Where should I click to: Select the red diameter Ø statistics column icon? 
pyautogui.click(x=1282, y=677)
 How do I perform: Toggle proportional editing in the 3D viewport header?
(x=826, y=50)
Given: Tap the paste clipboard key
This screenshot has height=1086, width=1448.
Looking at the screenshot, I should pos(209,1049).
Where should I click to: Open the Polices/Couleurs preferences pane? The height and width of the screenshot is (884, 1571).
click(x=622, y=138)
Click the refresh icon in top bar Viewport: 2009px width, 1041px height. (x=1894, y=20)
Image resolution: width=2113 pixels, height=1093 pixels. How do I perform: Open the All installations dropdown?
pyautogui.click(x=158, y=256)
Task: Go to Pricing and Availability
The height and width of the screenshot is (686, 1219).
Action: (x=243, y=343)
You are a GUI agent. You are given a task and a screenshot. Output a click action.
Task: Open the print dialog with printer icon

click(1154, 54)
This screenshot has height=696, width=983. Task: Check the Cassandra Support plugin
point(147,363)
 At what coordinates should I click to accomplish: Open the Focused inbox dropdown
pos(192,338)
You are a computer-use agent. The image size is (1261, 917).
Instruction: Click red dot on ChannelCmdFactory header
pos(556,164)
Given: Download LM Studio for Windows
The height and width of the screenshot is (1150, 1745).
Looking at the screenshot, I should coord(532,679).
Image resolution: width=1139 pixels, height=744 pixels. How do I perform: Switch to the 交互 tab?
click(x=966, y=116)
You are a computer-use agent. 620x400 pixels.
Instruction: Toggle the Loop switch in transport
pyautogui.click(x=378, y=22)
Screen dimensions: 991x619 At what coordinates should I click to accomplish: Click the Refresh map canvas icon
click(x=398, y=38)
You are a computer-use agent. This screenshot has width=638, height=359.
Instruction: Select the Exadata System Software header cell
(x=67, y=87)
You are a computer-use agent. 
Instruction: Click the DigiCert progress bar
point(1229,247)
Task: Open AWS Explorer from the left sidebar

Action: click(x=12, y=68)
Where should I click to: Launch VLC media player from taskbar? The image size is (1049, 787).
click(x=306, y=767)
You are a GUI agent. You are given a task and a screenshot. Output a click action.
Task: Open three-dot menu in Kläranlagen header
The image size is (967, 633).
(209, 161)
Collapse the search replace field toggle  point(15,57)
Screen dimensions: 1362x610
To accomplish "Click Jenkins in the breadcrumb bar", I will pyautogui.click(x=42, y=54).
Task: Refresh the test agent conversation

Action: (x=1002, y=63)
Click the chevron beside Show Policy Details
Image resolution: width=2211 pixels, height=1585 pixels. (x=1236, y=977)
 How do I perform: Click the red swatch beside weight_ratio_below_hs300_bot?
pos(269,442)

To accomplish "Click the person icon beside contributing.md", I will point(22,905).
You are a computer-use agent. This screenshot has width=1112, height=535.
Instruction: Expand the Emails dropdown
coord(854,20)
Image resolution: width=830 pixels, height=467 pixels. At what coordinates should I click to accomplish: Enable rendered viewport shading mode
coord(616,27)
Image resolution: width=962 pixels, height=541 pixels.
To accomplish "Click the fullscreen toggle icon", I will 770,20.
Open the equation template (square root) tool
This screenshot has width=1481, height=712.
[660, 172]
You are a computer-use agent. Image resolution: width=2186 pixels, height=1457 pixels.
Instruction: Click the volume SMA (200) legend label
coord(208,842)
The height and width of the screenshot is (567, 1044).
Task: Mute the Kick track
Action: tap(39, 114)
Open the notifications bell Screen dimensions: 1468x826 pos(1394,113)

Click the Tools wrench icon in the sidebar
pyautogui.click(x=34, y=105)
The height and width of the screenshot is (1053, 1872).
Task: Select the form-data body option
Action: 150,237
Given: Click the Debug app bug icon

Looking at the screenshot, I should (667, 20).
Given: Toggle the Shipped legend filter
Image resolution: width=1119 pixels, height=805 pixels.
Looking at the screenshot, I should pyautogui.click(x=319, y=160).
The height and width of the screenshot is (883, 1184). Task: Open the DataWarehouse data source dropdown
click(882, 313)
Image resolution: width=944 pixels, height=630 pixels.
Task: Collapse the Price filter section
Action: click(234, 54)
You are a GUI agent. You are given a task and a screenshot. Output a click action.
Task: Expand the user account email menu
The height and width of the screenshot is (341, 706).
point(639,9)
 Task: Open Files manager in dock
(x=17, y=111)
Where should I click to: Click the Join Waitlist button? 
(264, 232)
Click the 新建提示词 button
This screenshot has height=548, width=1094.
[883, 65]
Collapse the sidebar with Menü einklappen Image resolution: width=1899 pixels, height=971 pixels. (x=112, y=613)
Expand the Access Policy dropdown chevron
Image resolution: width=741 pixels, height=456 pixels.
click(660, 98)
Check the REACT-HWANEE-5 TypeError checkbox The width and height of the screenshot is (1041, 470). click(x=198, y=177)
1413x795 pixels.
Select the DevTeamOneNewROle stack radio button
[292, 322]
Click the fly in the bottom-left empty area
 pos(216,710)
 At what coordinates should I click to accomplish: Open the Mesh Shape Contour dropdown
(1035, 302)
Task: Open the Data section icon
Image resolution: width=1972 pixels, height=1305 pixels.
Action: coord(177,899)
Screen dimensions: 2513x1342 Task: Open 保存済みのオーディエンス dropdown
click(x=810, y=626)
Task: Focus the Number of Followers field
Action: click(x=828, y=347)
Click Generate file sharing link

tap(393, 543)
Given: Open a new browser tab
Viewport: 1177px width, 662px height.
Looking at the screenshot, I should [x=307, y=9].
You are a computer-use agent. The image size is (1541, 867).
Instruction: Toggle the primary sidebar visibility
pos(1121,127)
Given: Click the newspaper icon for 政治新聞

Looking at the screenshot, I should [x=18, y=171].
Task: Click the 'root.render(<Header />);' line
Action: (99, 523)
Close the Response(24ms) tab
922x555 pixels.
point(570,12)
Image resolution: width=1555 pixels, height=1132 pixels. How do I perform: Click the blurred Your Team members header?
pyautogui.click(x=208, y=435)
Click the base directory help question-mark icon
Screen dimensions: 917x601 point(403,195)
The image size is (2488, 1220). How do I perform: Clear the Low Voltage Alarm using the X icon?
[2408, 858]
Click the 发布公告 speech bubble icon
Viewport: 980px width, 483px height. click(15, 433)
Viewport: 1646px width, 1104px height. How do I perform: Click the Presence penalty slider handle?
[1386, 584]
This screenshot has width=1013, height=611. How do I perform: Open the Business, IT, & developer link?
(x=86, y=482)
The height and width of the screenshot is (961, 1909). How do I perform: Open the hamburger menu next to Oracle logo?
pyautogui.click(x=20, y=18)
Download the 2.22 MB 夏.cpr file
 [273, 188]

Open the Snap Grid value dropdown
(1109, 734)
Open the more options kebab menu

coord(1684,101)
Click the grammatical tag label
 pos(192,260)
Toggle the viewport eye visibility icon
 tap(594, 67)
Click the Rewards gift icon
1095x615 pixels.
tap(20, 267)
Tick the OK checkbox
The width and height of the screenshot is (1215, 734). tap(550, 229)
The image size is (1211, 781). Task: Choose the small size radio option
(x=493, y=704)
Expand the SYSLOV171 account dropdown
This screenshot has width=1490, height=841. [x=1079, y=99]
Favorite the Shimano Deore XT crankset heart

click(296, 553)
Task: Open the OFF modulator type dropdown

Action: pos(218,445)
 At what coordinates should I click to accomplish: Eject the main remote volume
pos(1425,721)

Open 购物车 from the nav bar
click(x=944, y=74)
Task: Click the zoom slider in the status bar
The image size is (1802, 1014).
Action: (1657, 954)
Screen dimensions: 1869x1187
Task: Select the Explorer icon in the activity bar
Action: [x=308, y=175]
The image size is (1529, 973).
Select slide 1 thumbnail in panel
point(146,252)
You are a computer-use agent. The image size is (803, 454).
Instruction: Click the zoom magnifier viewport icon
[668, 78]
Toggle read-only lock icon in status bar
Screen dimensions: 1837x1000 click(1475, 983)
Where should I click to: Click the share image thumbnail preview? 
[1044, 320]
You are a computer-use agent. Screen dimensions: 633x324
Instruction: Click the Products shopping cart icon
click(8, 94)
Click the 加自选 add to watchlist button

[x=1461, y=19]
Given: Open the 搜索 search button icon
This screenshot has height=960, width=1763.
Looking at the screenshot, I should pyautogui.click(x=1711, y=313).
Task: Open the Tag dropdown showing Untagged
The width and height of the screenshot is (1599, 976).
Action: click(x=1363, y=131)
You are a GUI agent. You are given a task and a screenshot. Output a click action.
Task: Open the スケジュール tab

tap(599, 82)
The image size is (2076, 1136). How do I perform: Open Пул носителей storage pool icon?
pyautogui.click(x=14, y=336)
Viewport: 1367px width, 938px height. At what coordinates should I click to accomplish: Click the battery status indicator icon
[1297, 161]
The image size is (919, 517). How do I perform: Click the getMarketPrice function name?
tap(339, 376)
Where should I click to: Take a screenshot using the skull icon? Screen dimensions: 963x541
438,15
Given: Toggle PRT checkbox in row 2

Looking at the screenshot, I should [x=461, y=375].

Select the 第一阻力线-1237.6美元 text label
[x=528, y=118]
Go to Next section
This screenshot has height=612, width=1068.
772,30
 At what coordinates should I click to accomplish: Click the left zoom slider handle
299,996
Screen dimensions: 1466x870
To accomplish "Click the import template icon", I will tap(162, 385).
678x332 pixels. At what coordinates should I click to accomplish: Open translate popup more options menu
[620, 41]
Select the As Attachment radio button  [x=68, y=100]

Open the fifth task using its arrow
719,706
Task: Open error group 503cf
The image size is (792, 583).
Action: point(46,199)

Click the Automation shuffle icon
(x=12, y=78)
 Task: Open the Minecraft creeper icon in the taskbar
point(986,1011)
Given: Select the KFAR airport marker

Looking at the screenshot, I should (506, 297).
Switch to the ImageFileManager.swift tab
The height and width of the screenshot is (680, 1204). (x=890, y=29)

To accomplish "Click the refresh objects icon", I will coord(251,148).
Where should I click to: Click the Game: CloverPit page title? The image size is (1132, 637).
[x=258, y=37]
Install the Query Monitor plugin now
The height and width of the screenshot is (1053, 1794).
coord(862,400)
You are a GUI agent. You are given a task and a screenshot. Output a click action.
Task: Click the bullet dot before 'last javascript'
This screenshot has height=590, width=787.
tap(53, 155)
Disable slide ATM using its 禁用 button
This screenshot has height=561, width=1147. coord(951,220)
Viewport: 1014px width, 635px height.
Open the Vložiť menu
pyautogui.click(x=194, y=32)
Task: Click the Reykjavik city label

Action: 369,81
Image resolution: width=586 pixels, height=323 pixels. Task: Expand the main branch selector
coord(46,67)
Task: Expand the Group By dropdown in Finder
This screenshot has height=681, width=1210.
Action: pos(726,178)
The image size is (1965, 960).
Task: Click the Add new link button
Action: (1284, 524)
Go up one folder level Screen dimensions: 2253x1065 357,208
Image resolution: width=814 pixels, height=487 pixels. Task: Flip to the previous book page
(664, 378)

> **DIRECTIONS**
Show every line of the material that includes the string "search".

> **SOLUTION TO THIS TASK**
Collapse the search replace field toggle  point(15,57)
Given: Open the 搜索 search button icon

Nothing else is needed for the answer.